Question 6
Provide an appropriate response.
A single die is rolled twice. The set of 36 equally likely outcomes is $\{(1,1),(1,2),(1,3),(1,4),(1,5)$, $(1,6),(2,1),(2,2),(2,3),(2,4),(2,5),(2,6),(3,1),(3,2),(3,3),(3,4),(3,5),(3,6),(4,1),(4,2),(4,3)$, $(4,4),(4,5),(4,6),(5,1),(5,2),(5,3),(5,4),(5,5),(5,6),(6,1),(6,2),(6,3),(6,4),(6,5),(6,6)\}$. Find the probability of getting two numbers whose sum is greater than 9 and less than 13 .
0
$\frac{7}{36}$
$\frac{5}{36}$
$\frac{1}{6}$

Step 1 ：A single die is rolled twice, resulting in a set of 36 equally likely outcomes.

Step 2 ：We are looking for the outcomes where the sum of the two numbers rolled is greater than 9 and less than 13.

Step 3 ：The outcomes that satisfy this condition are (4,6), (5,5), (5,6), (6,4), (6,5), and (6,6).

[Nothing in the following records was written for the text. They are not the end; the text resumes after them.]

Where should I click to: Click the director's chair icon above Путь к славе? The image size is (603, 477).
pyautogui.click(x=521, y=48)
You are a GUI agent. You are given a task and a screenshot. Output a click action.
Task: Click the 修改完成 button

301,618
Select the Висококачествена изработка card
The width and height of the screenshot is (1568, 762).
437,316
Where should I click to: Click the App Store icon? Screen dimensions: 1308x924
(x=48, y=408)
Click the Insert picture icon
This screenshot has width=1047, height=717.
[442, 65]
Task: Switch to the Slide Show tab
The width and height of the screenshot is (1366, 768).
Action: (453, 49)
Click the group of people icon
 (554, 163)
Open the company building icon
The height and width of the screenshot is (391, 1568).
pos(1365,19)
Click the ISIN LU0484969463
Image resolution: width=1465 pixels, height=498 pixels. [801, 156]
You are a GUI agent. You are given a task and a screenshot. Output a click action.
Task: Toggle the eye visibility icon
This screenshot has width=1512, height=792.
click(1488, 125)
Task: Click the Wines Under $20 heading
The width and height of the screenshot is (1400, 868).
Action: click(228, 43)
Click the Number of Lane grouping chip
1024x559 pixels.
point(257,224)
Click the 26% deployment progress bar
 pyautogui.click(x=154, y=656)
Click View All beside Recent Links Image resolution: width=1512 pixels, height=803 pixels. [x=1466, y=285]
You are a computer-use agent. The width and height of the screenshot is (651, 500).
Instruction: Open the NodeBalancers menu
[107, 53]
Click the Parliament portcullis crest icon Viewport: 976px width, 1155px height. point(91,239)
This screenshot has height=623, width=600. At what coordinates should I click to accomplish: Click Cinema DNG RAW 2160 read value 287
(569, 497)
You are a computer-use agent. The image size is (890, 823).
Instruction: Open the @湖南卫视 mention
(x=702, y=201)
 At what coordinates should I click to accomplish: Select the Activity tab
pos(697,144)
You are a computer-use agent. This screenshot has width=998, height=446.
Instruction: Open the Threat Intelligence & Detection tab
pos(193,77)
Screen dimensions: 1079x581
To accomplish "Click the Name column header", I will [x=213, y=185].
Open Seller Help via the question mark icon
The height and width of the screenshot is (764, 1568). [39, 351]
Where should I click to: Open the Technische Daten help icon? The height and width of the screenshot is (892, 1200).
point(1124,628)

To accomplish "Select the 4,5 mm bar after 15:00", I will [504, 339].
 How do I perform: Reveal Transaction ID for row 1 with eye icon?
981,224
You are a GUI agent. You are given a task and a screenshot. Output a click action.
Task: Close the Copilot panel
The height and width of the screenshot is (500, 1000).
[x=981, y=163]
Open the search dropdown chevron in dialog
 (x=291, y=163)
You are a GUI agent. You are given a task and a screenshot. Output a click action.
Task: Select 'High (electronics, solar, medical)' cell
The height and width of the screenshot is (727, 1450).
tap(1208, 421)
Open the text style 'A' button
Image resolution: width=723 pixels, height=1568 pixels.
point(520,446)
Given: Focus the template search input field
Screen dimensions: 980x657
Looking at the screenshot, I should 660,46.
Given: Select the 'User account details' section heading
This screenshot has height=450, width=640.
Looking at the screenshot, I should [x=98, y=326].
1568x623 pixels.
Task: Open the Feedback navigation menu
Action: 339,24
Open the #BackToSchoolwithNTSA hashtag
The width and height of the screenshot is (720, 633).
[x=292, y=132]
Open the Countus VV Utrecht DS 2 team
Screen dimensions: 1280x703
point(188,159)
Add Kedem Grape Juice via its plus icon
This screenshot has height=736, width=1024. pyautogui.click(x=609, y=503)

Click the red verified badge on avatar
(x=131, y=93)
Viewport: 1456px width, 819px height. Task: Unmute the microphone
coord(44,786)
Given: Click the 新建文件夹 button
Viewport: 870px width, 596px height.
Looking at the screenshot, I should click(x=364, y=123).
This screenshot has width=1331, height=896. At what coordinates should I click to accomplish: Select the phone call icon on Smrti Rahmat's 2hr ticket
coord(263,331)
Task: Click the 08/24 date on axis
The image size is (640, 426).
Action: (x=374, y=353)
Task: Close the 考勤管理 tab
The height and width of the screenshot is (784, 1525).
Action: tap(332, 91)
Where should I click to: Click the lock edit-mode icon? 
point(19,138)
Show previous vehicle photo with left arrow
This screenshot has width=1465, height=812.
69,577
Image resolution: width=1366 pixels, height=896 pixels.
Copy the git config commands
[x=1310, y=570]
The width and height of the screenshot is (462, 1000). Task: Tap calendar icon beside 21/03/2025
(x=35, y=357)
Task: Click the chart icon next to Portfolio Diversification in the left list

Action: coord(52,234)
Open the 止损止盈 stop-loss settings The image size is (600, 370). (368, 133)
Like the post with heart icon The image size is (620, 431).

Step 4 ：Since there are 6 possible outcomes for each roll, there are a total of \(6*6 = 36\) possible outcomes.

Step 5 ：The event of getting a sum greater than 9 and less than 13 occurs in 6 of these outcomes.

Step 6 ：Therefore, the probability of this event is \(\frac{6}{36}\), which simplifies to \(\frac{1}{6}\).

Step 7 ：Final Answer: The probability of getting two numbers whose sum is greater than 9 and less than 13 when rolling a die twice is \(\boxed{\frac{1}{6}}\).